You hear of a play. It's by a famous, dead playwright. You like the playwright, you admire his work. The production is by an ensemble company. They are avant-garde. You admire their work. It's an exciting combination. You look forward to it.

The play is announced. Time passes. Then you hear the play can't be done. Well, it can be done here in Los Angeles for two weekends . . . but nowhere else. The reasons are fuzzy but someone is saying that this piece of theater can't exist . . . or doesn't have the rights to exist. You go to see this ephemeral work of art whose existence is even more imperiled than theater normally is.

How do you feel?

My guess, even if you don't know which play I'm talking about is you're rooting for the play. Maybe you're even sad, disappointed that a work of art can be conscribed beyond the usual limits of funding and inspiration. Without even knowing the play, there's already a world of emotion.

The play I'm talking about is the Wooster Group's production of Harold Pinter's first play The Room. It's playing at REDCAT this weekend and unfortunately that will likely be the only chance to see it -- anywhere.

The reasons for that are, as I said, a little fuzzy. The short version is there's a rights dispute between the Wooster Group and Harold Pinter's estate. The estate claims that the Wooster Group never applied for the right to do the production . . . and even if they had the rights would have been withheld because there's a proposed production in London with transfer rights to the US. The estate has given permission for the Los Angeles production at REDCAT to go forward but on the condition that it not be reviewed.

There's something that doesn't quite add up in this dispute -- especially this last provision that the show not be reviewed.

What's going on?

Well, only time will tell if there actually is a London production in the works that could have reasonably tied up the rights to any other production.
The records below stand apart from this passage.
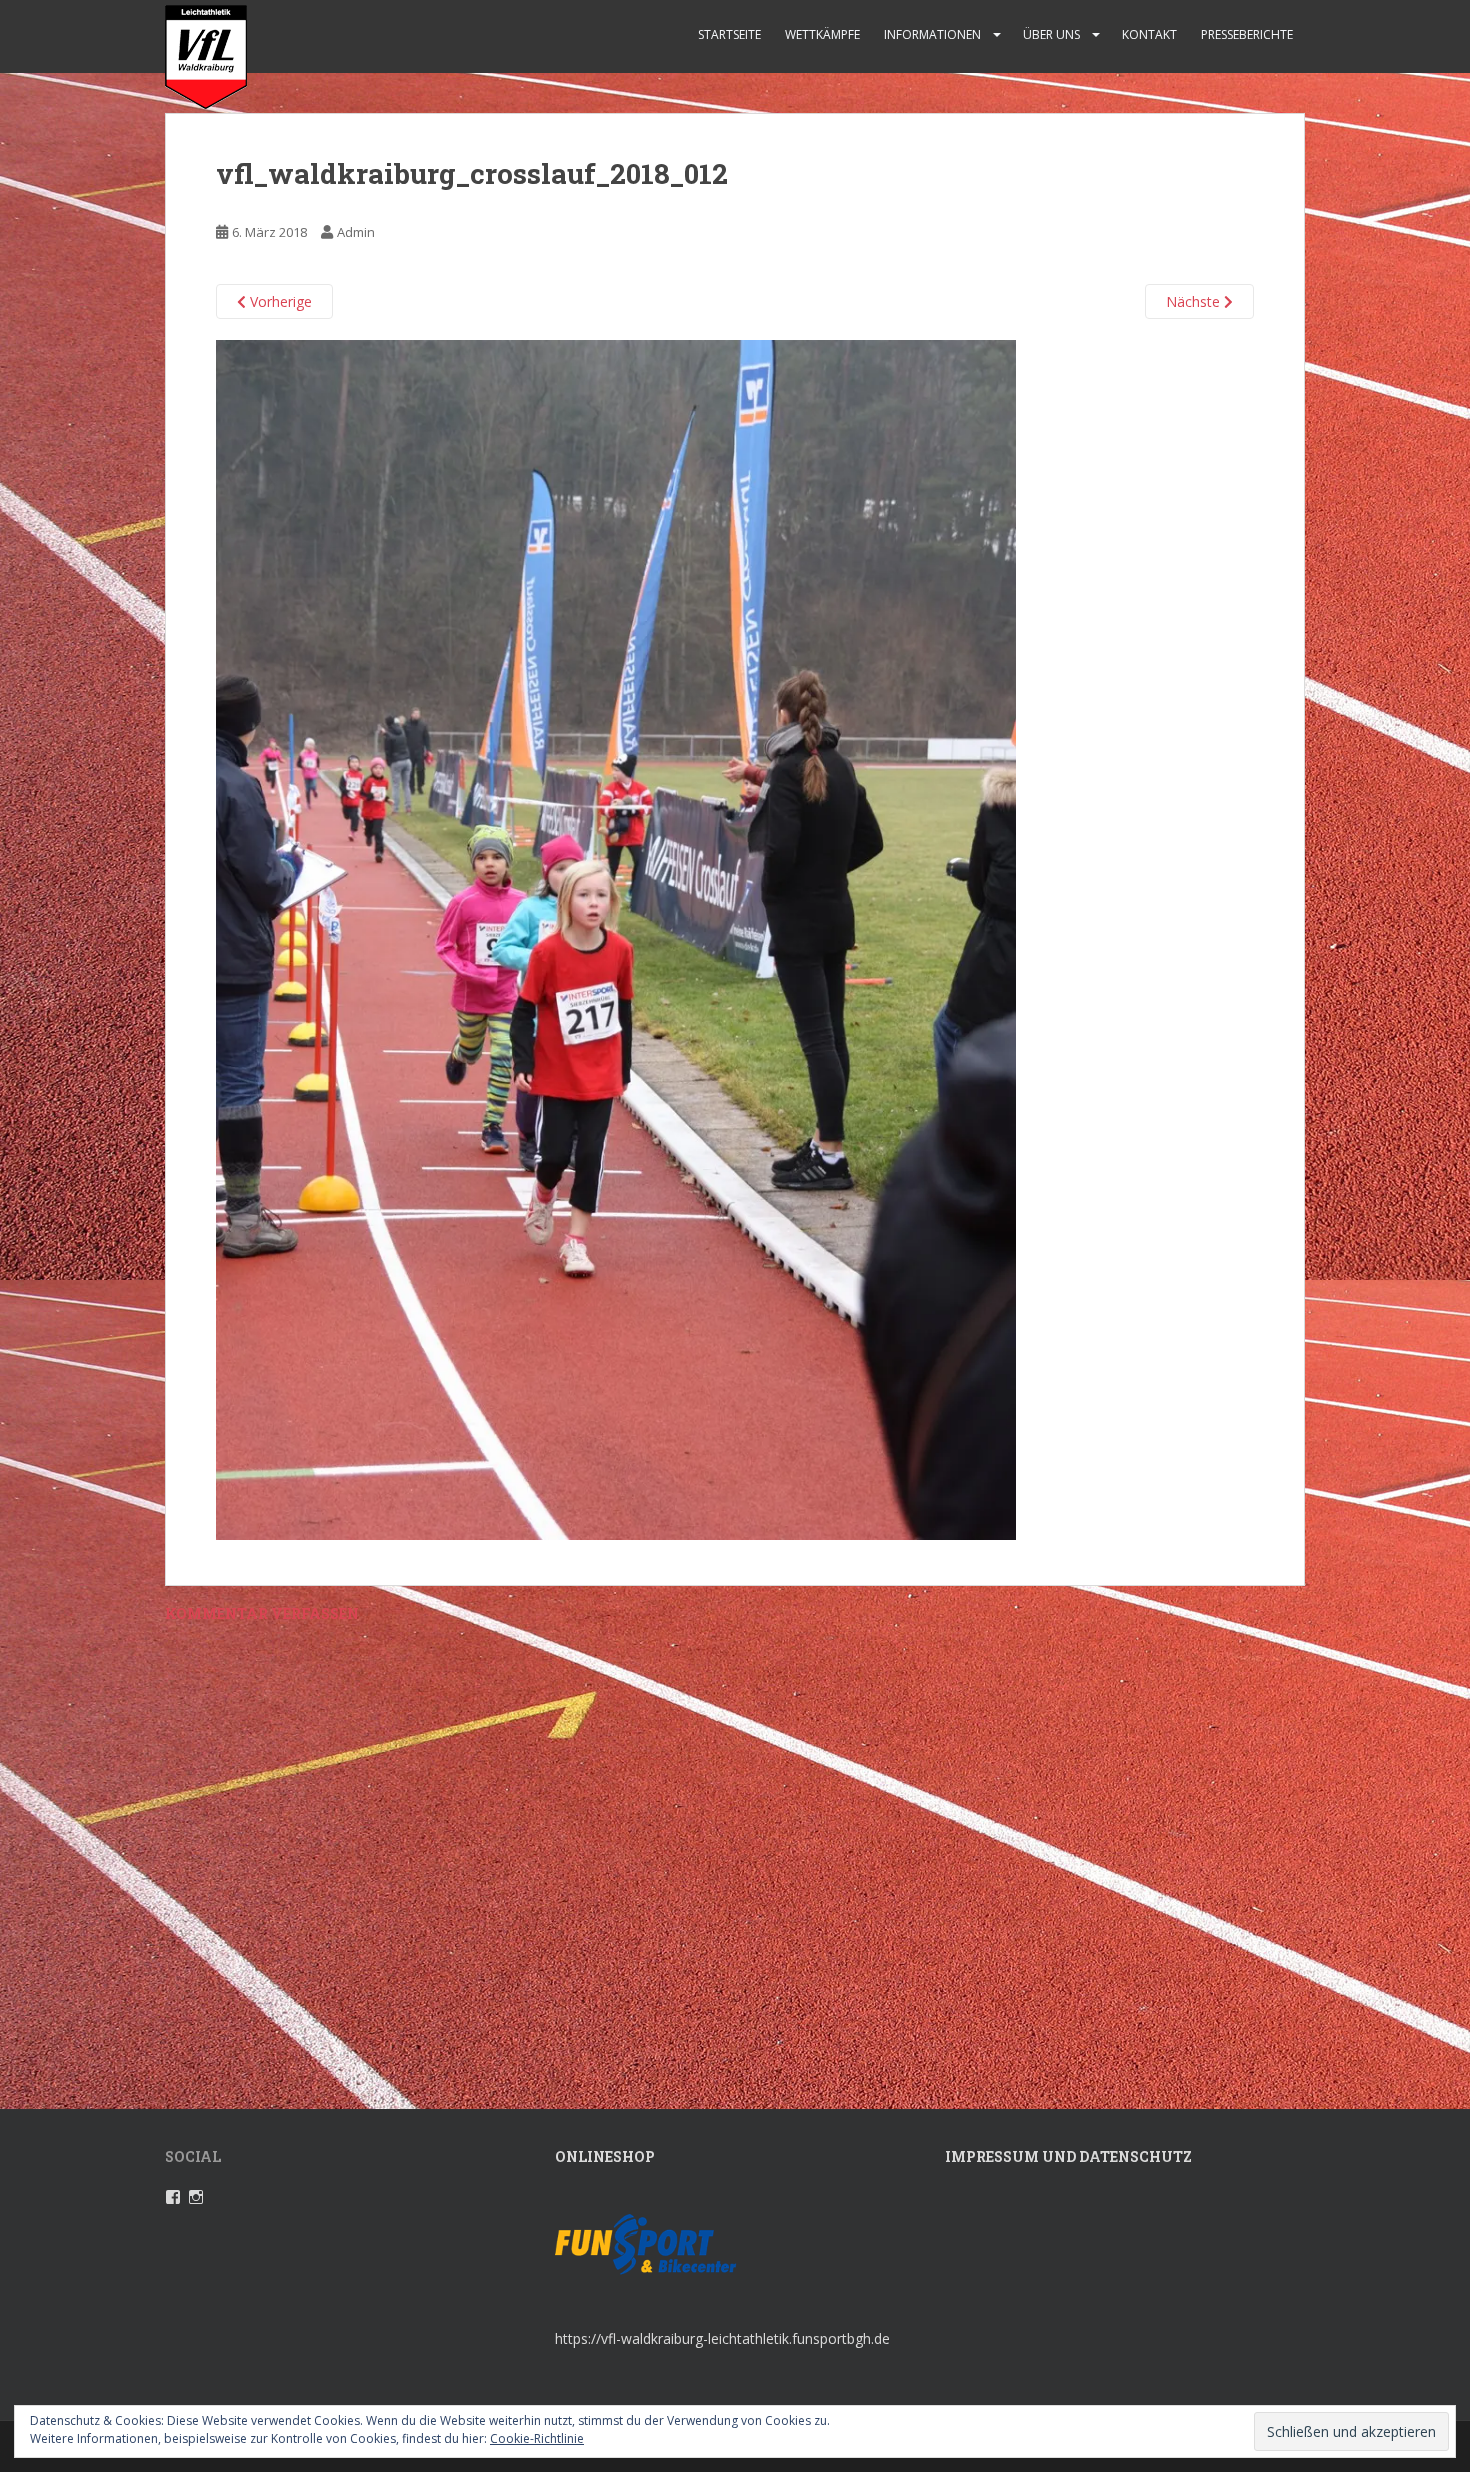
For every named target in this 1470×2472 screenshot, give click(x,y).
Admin (356, 232)
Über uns (1051, 34)
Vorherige (279, 301)
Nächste (1195, 301)
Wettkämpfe (822, 34)
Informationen (932, 34)
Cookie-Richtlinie (537, 2438)
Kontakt (1149, 34)
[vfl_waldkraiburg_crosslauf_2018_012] (616, 938)
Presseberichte (1247, 34)
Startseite (729, 34)
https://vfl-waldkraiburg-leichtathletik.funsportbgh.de (722, 2338)
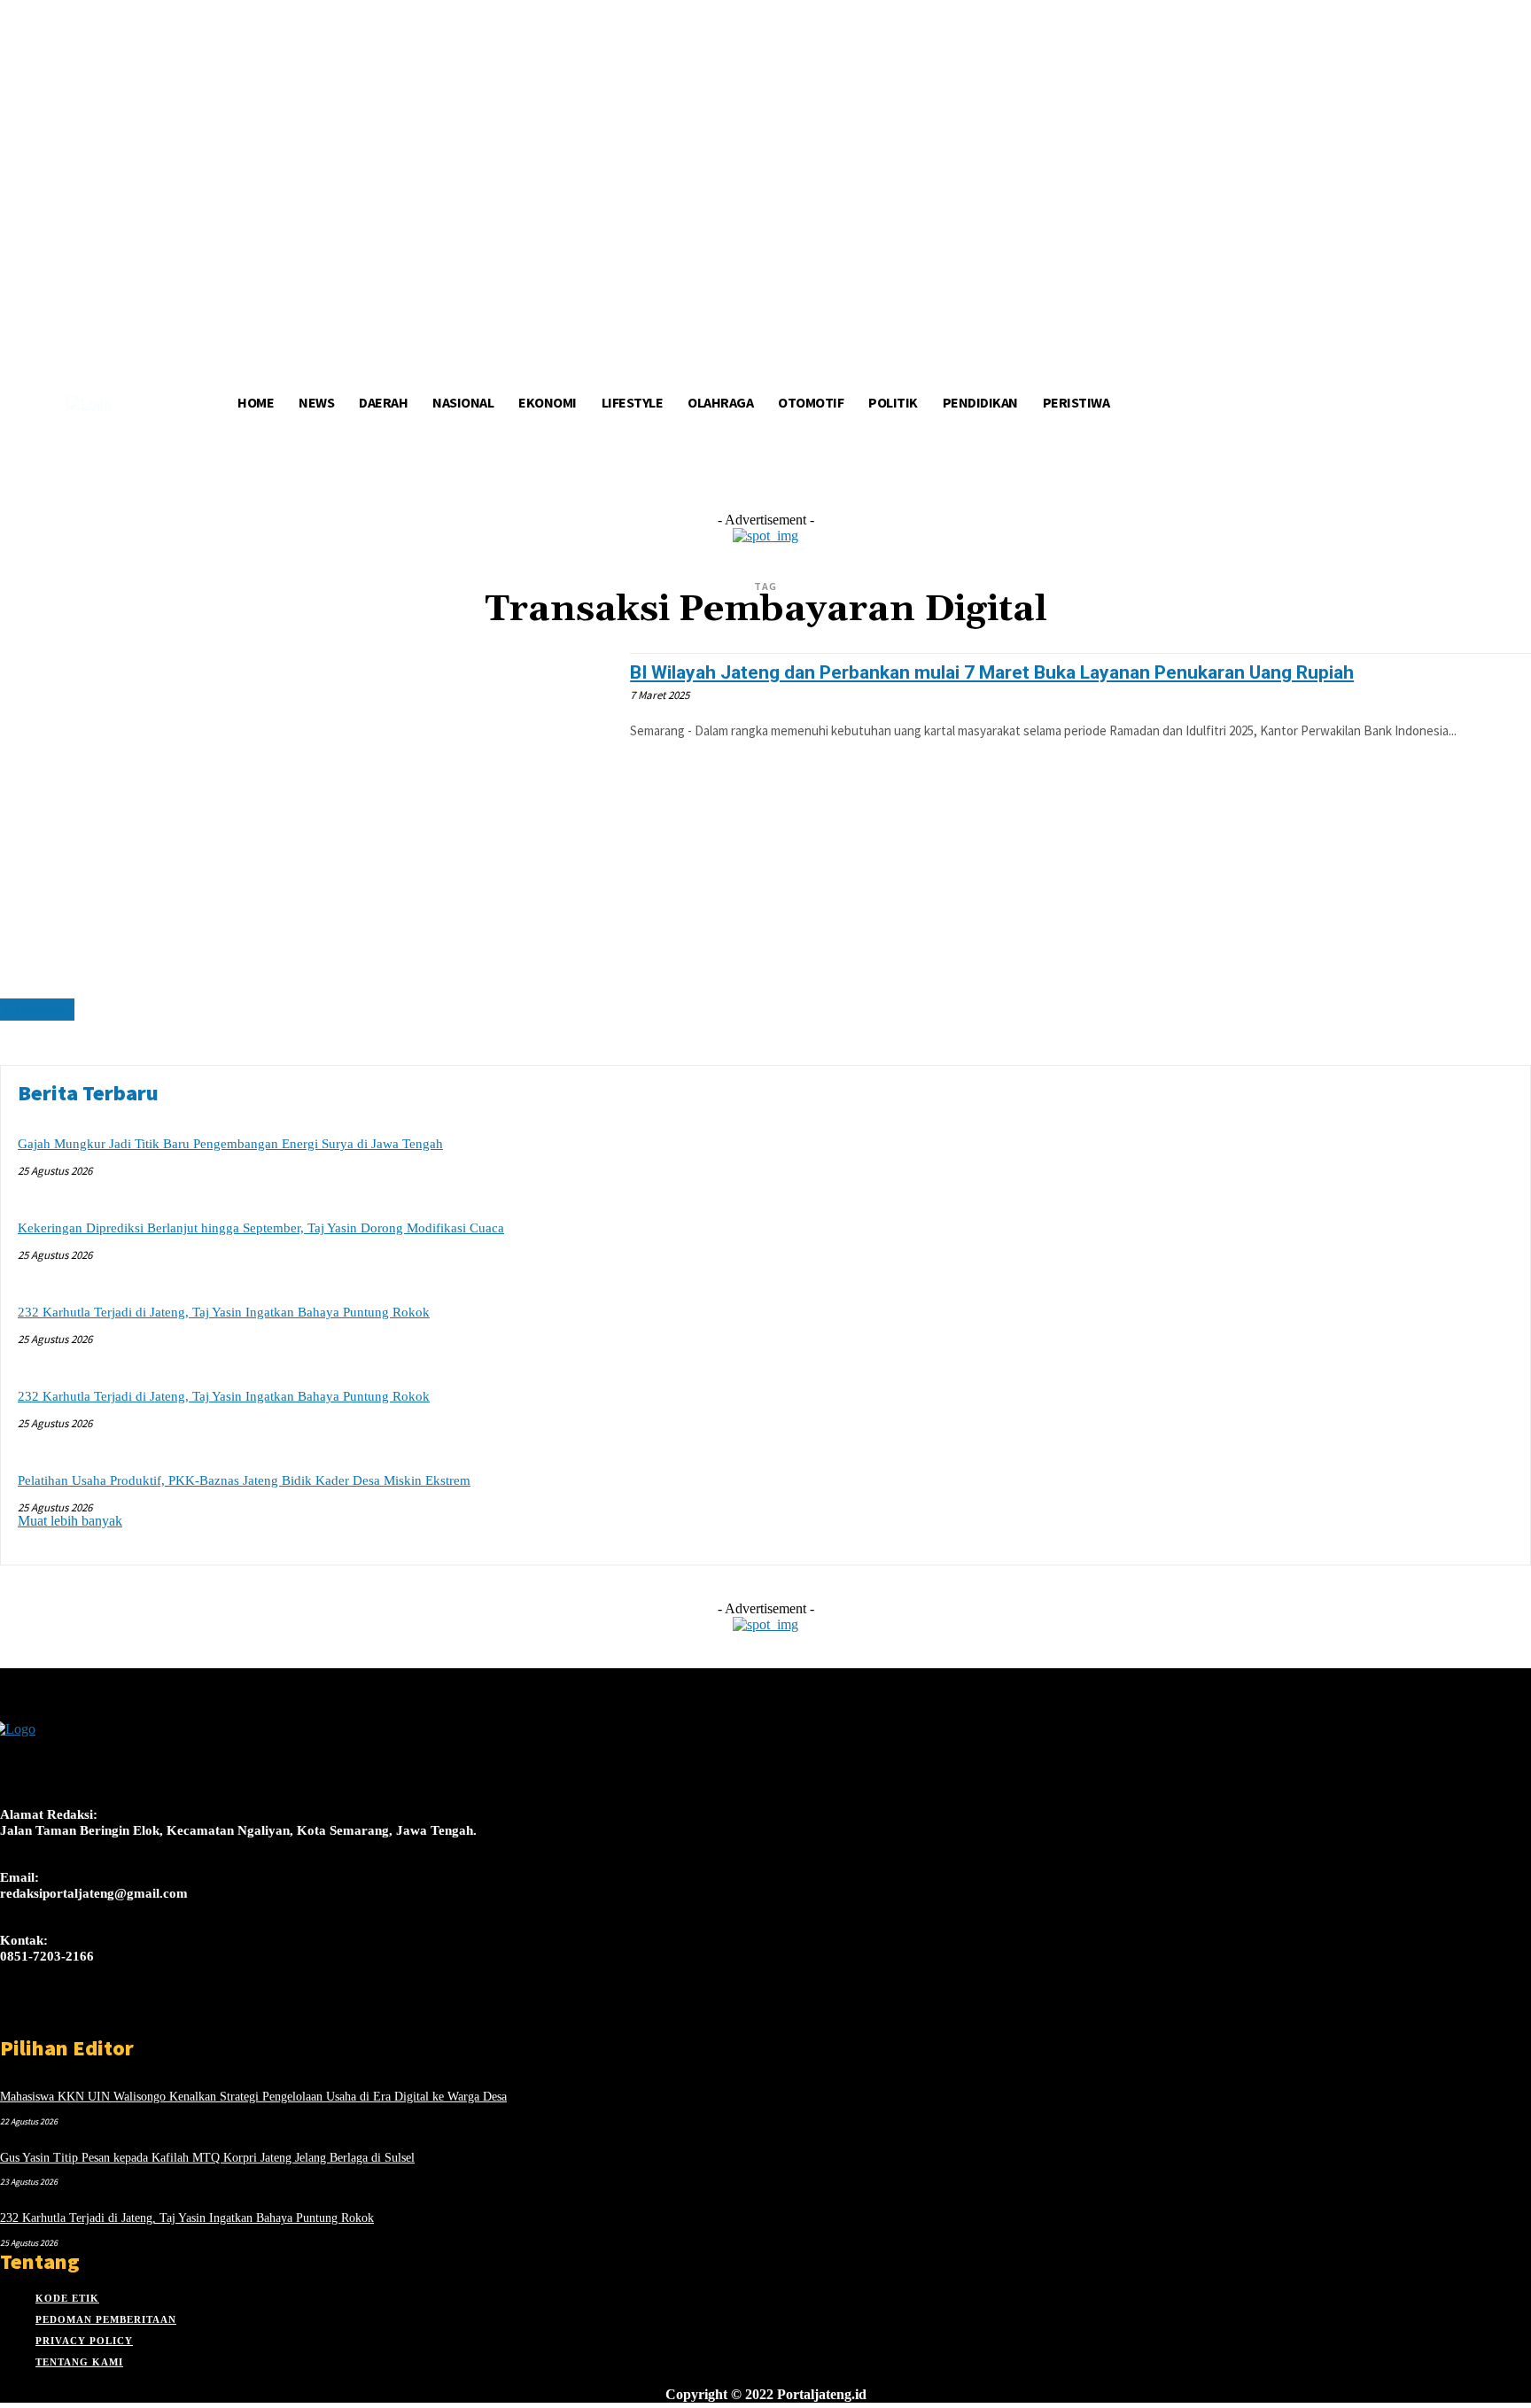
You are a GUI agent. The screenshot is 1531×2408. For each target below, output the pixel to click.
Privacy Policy (84, 2340)
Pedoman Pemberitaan (105, 2319)
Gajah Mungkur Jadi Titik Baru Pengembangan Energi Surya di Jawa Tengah (230, 1144)
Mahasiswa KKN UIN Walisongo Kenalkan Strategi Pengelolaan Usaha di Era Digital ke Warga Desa (253, 2096)
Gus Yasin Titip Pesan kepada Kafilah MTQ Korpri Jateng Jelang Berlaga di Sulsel (207, 2157)
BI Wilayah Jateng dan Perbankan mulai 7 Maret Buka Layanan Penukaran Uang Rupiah (992, 672)
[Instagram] (42, 2019)
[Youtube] (136, 2019)
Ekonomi (37, 1010)
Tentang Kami (79, 2362)
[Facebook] (11, 2019)
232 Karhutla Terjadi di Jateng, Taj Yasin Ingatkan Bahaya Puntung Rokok (224, 1312)
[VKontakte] (105, 2019)
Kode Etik (67, 2298)
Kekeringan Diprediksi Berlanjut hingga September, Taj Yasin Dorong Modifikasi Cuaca (261, 1228)
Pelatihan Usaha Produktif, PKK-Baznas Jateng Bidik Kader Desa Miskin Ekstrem (244, 1480)
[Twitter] (73, 2019)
If that production doesn't materialize (and I'm not holding my breath), we are left to wonder why Pinter's estate wouldn't want this production of Pinter's first play to be seen. What is it that challenges the author's legacy or offends the aesthetic taste of his literary heirs?

One possibility is two fundamentally different ways of viewing a script and approaching the theater.

Is a script the beginning or the end of the theatrical process? Is it a sacred text that should be faithfully brought to life: a blueprint that dictates the very shape of the production? Or is it a point of departure? A place to begin the creative process?

Is it the playwright or the director who breathes life into the theater? Is it a director's job to merely shepherd the playwright's word onto the stage or is the director's role something more?

These are the questions that the Wooster Group's production and this dispute pose.

There is no question that the Wooster Group's production is more than a faithful reproduction of Pinter's script. The production is unmistakably a Wooster Group show. Pinter's is not the only artistic hand at work. Elizabeth Lecompte, the Wooster Group's artistic director, has clearly left a mark together with the ensemble on this production.

Perhaps that's what the estate objects to?

What you'll see are the familiar trappings of a Wooster Group production. There are the microphones, the video screens, the tech guys onstage. What you'll hear is Pinter's text -- plus Pinter's stage directions read by one of the actors.

If you're familiar with the Wooster Group's work, and given REDCAT's commitment to the company over the past decade you should be, you'll wonder what's on those video screens. Not the one facing the audience, it’s projecting a subtly shifting, slightly psychedelic version of the apartment's back wall - but the video screens facing the stage, which often provide visual direction to the actors. Those are showing a Chinese cross-talk comedy. They show two men at microphones who at times make sweeping arm gestures or punctuate their words with staccato hands. This is the physical score that the Wooster Group actors follow - recreating the gestures and layering them over Pinter's text.

Then at several moments during the play the cast breaks from speaking into what sounds like a Chinese song. The words are Pinter's but the melody Asian -- the effect jarring.

One can imagine the executor of a literary giant not taking too kindly to the foreignness of the Wooster Group's interpretation.

So does it work as a play?

I, personally, cannot separate the production from the surrounding drama. I don't know how much of the impact comes from experiencing something that is on the verge of extinction. Am I profoundly moved and affected by the haunting verbal violence and physical menace of Pinter? Or is it the threat to this work of art that moves me?

I even joked with a friend in the lobby that I foolishly hoped all the rights drama was a concocted part of the production - an extended performance art piece with the literary executor playing their own part in an meta-drama. Sadly, there's nothing but my imagination to indicate this is the case.

The production is haunting. There is no question the source of that power is Pinter's words but through the unique prism of the Wooster Group. On opening night, the applause had that cautious, hesitant quality that belied a theater that was both deeply moved and perhaps perplexed by what they had seen.

Placed in the context of the Wooster Group's recent work, it's one of their finest.

Should you go see The Room?

In a word? Yes.

This is Anthony Byrnes Opening the Curtain on LA Theater for KCRW.


Run time: 60 minutes without an intermission.